013)インターミッション(5)
「容疑者としての柏居さんは、緒野さんから見てどうかしら?」
秋河さんはホワイトボードへ柏居さんの名前を書き足した。
柏居さんは、どうやったら自分の魅力が引き出せるか、引き出した魅力をどうやって人に気付かせるかに、人生の比重を傾けてる人だと思う。
ある意味とても分かりやすい人。
「例えば、自分よりモテる人が許せないとか」
そう言った秋河さんに、私は苦笑してしまった。
あまりにも柏居さんのことを分かっていないと思った。
柏居さんの関心は常に自分自身だけ。
他人の評価を下げるとか、目障りな人物を排除しようとか、そういったことに時間を掛けるなんて、柏居さんという人物像からズレてる。
「柏居さんの場合、自分を裏切った相手とか、自分に振り向かなかった相手なら、攻撃するってことはあるかもしれません」
会社内で、一番仲の良い子を悪人に仕立てるのは気が引けて、あくまでも、もしの話ですよと付け加えた。

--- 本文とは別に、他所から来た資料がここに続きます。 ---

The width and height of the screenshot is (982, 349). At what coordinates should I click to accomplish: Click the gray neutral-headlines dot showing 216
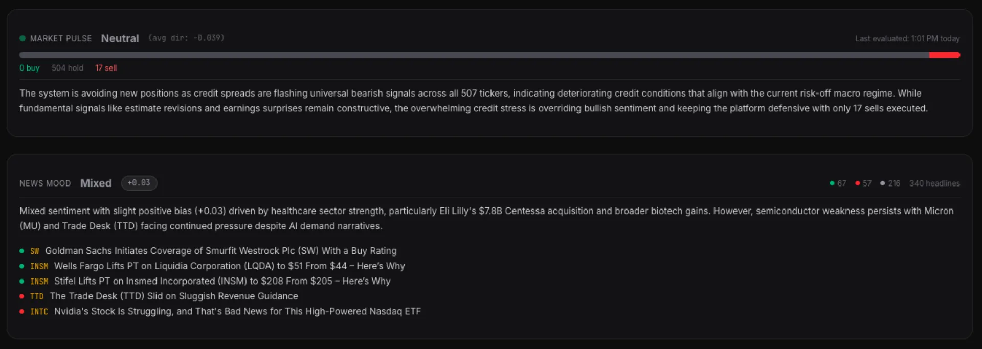coord(883,183)
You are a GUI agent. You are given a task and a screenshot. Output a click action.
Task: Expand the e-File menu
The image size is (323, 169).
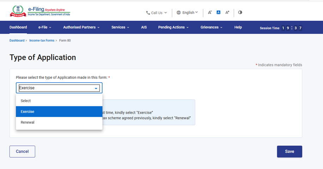45,27
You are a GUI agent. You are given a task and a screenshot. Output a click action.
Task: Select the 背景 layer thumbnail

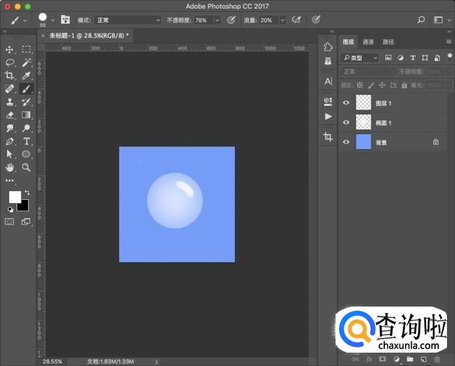pos(364,142)
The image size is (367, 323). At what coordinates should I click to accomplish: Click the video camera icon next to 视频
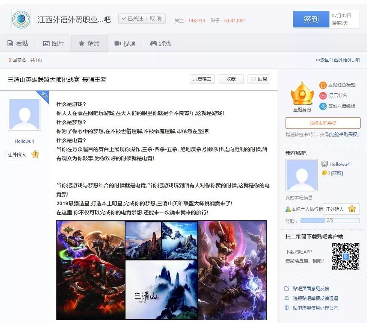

待ち合わせに遅れて来た彼氏をボコった話は、柏居さんから何度も聞いてきた。
自分が第一優先というのが、柏居さんの行動原理なのだと思う。
そして自分が一番輝いているのが当然だから、他人に嫉妬なんてしない。
だけど、彼氏を殴った後はいつも後悔して、自分にはDVの傾向があると、落ち込んでいるのを知ってる。

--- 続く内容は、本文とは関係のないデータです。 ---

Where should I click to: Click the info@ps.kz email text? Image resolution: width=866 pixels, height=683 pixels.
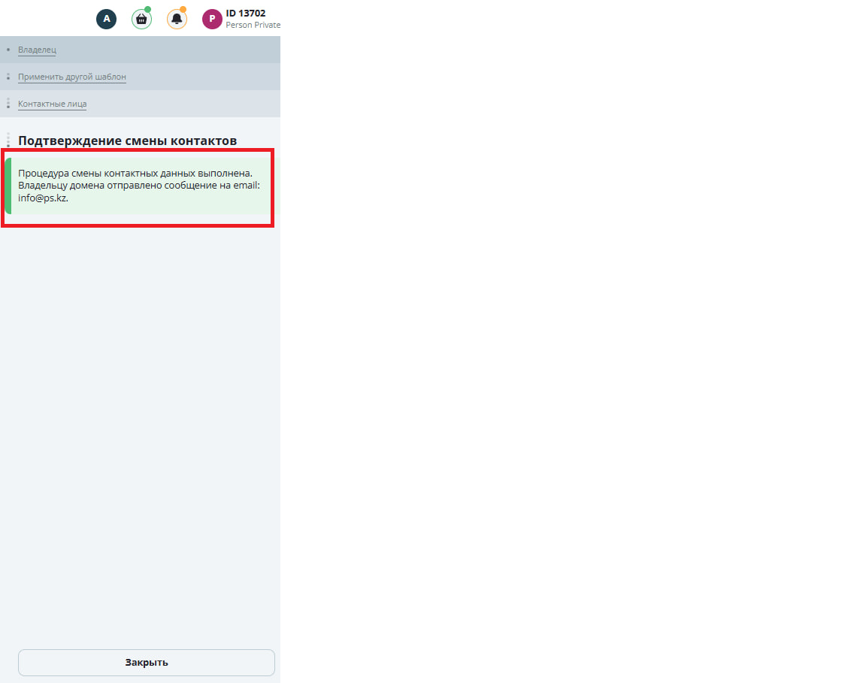click(x=43, y=198)
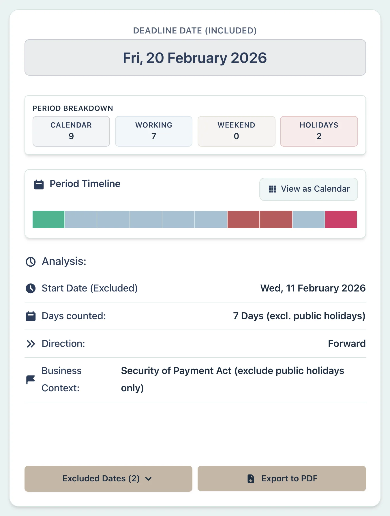390x516 pixels.
Task: Toggle the CALENDAR 9 breakdown card
Action: pos(71,131)
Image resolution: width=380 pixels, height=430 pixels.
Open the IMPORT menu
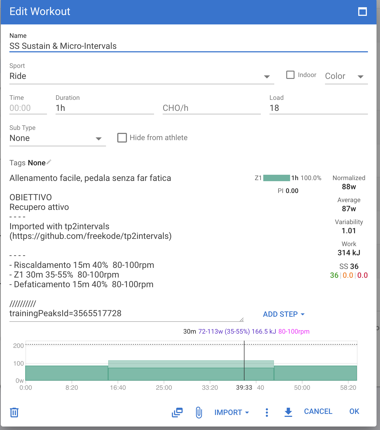tap(232, 412)
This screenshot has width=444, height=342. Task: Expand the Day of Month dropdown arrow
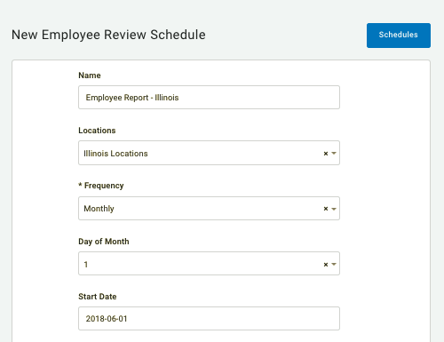[334, 264]
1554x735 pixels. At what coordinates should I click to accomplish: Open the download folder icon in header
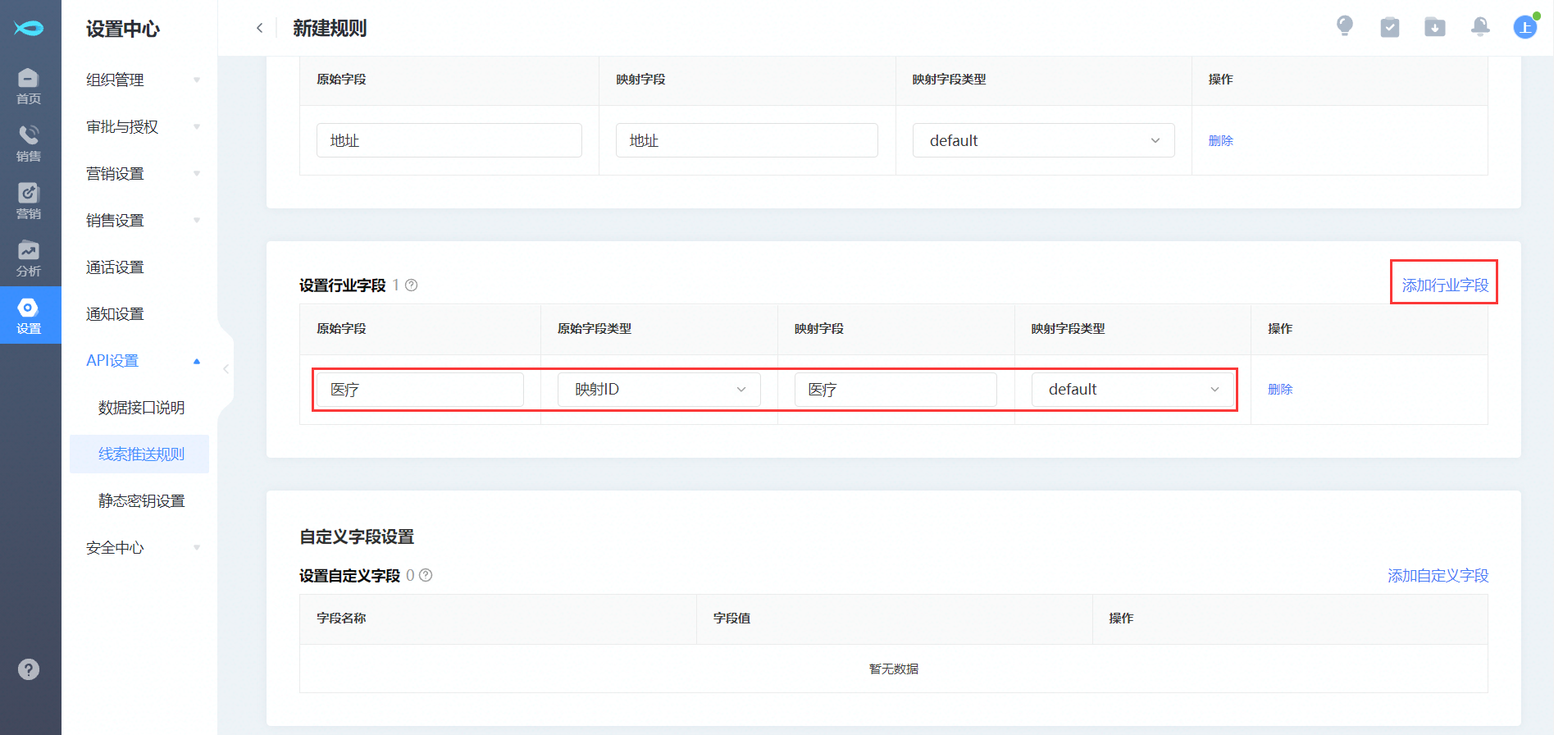[x=1434, y=27]
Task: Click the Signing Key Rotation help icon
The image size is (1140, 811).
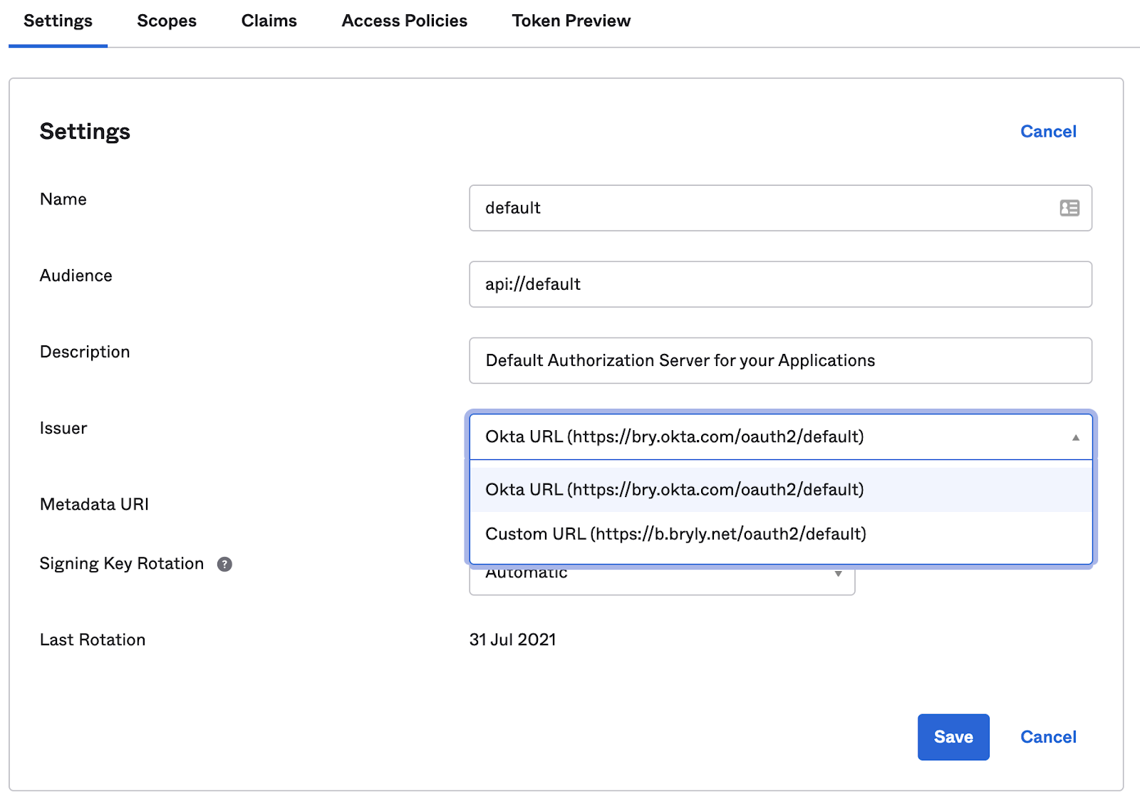Action: [224, 565]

心のケアは必要かもしれないけど、根は悪い子じゃない。
自分のことしか考えていないように見えて優しいところもある。
夏原さんのような気が利く優しさじゃないけど、人のダメなところを包み込んでくれるような優しさだ。
そういうところも、モテる理由なんだろうけど、ダメ男も呼び寄せてしまいそう。
付き合っては別れてを繰り返しているのは、それが原因かもしれない。
「でも設計課内に、柏居さんの恋愛対象はいないと思います」
だから柏居さんが、自分を傷付けた相手を襲うというシチュエーションが成立しない。
「柏居さんのことを好きな人なら、いるかもしれませんけど」
ワンチャン狙いの男が社内に大勢いると、工事課の人達が話してるのを聞いたことがある。
セクハラだ。
柏居さんに振り向いてもらえない男が、柏居さんを襲う可能性はあるかもしれない。
だけど、柏居さんは今回の被害者じゃない。
この事件に柏居さんは関係ないと思う。
「なるほど。緒野さんから見て、柏居さんには加害者としての動機が無さそうなのね」
しきりと頷く秋河さんを見て、私の話を聞くまで秋河さんの中では、柏居さん容疑者説が高めだったのかなと思った。